1. — Pois, diz Boécio: A série do fado move o céu e os astros, tempera os elementos entre si e os transforma por alternada comutação; os próprios seres que nascem e morrem, a todos renova por progressos semelhantes dos fetos e do sêmen; ela mesma abrange os atos e as fortunas dos homens, pela indissolúvel conexão das causas. Logo, nenhum exceção há que se não contenha na série do fado.
2. Demais. — Agostinho diz, que o fado existe na medida em que é referido à vontade e ao poder de Deus. Ora, a vontade de Deus é a causa de tudo o que se faz, como o mesmo diz. Logo, tudo está sujeito ao fado.
3. Demais. — O fado, segundo Boécio, é a disposição inerente às causas mutáveis. Ora, todas as criaturas são mutáveis, e só Deus é verdadeiramente imutável, como já se disse. Logo, há fado para todas as criaturas.
Mas, em contrário, diz Boécio, que coisas, colocadas sob a Providência, superam a série do fado.
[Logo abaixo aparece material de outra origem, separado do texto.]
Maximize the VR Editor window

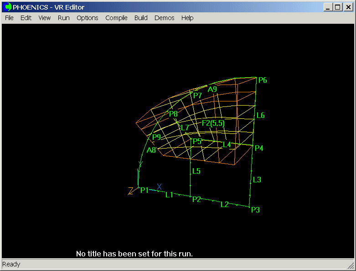click(337, 7)
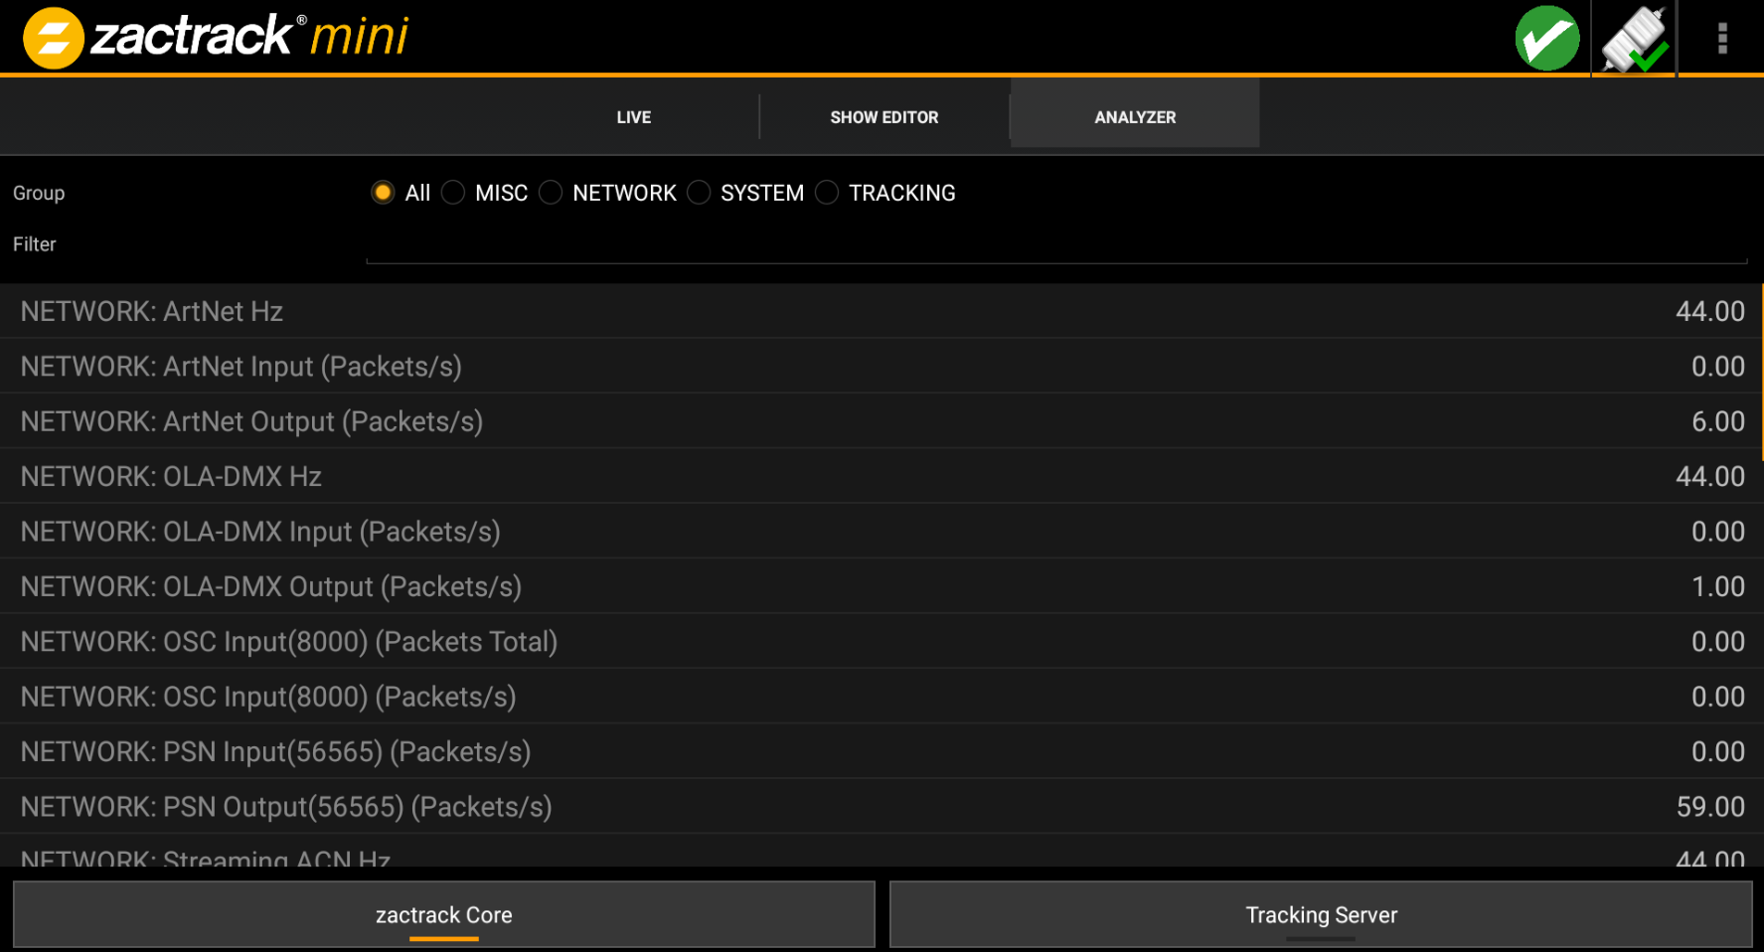The image size is (1764, 952).
Task: Select the NETWORK group radio button
Action: [x=551, y=193]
Solução. — Como já se disse, o fado é a ordenação das causas segundas, em relação a efeitos divinamente previstos. Logo, tudo o que está sujeito a essas causas, está sujeito ao fado. Se porém há coisas feitas imediatamente por Deus, essas, não estando sujeitas às causas segundas, também não o estão ao fado; assim, a criação das coisas, a glorificação das substâncias espirituais, e outras semelhantes. E é isto o que diz Boécio: as coisas próximas da divindade suprema, estavelmente fixadas, excedem a ordem da fatal mutabilidade. Donde também resulta claro, que quanto mais uma causa estiver afastada da mente primeira, tanto mais está implicada nos maiores nexos do fado, porque mais está sujeita à necessidade das causas segundas.
Donde a resposta à primeira objeção. — Tudo ao que aí se alude é feito por Deus, mediante as causas segundas, e portanto, está contido na série do fado. Mas de todas as demais causas, não se pode dizer o mesmo, como já se estabeleceu.
Resposta à segunda. — O fado depende da vontade e do poder de Deus, como no princípio primeiro. Por onde, não é necessário que tudo o sujeito à vontade ou ao poder divinos esteja sujeito ao fado, como já se disse.
Resposta à terceira. — Embora todas as criaturas sejam, de certo modo, mutáveis, contudo algumas delas não procedem das causas criadas mutáveis. E portanto não estão sujeitas ao fado, como já se disse.